Sfida:
Stando alla fonte, su quale terreno si è mantenuto fino ad oggi il Segretariato unificato?

Su questa base c'è stata una politica di adattamento a volte acritico a
Tito ,Gomulka, Castro, Ben Bella, Ortega e i sandinisti, in Italia ieri
Ingrao come oggi Bertinotti , Lula e molti altri, senza parlare
dell'adattamento, più grave anche se "critico", a nazionalisti
borghesi in nome dell'antimperialismo (da Nasser a Khomeini). Questa deriva
storica verso destra ha portato naturalmente a molte revisioni teoriche
delle basi programmatiche del marxismo rivoluzionario e si è accentuata nel
periodo successivo all'89, in cui nel SU si è iniziato a parlare
apertamente di chiusure dell'epoca della rivoluzione socialista e della
necessità di lottare per tutta una fase storica per una prospettiva non
socialista ma di "democrazia radicale". Malgrado tutto ciò fino
ad oggi il Segretariato unificato non era ancora passato sul terreno del
riformismo, mantenendosi su quello del centrismo, cioè di una posizione
intermedia tra marxismo rivoluzionario e riformismo controrivoluzionario,
sia pure sempre più spostato a destra.

Dati forniti:
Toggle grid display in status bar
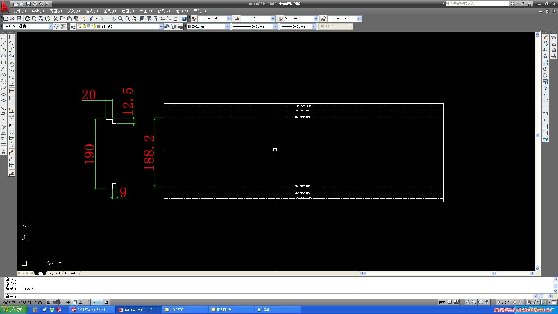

Risultato finale:
Sul terreno del centrismo, cioè di una posizione intermedia tra marxismo rivoluzionario e riformismo controrivoluzionario, sempre più spostato a destra.